## WORK TASK
Scanning the entries below, copy every line that contains the word "computer".
━━ EXERCISE MATERIALS
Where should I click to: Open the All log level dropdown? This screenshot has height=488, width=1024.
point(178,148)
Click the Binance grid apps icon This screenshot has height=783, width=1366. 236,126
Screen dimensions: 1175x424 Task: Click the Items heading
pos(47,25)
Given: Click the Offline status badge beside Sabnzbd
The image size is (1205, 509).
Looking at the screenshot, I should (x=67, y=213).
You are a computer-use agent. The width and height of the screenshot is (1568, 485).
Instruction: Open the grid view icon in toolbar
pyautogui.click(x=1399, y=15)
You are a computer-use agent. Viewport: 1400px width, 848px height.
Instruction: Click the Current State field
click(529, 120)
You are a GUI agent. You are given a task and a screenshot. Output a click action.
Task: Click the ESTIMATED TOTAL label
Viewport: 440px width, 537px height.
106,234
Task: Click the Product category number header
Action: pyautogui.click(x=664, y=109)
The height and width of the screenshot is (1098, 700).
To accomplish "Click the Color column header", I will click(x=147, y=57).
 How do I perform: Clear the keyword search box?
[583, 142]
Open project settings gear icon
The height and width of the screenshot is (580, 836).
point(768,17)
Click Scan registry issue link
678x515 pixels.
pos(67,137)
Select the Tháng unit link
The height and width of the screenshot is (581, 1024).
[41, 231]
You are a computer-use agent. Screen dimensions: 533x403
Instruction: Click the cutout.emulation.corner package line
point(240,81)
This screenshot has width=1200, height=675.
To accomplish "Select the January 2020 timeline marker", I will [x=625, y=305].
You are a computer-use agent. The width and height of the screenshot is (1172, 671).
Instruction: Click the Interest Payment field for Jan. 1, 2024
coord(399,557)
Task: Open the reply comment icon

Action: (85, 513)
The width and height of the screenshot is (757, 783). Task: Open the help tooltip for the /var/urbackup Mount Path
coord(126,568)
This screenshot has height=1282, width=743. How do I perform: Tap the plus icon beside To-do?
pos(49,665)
━━━━
## REPLY
You are a computer-use agent. The width and height of the screenshot is (1568, 485).
You are a computer-use agent. Viewport: 1400px width, 848px height.
You are a computer-use agent. Screen dimensions: 533x403
You are a computer-use agent. The width and height of the screenshot is (1172, 671).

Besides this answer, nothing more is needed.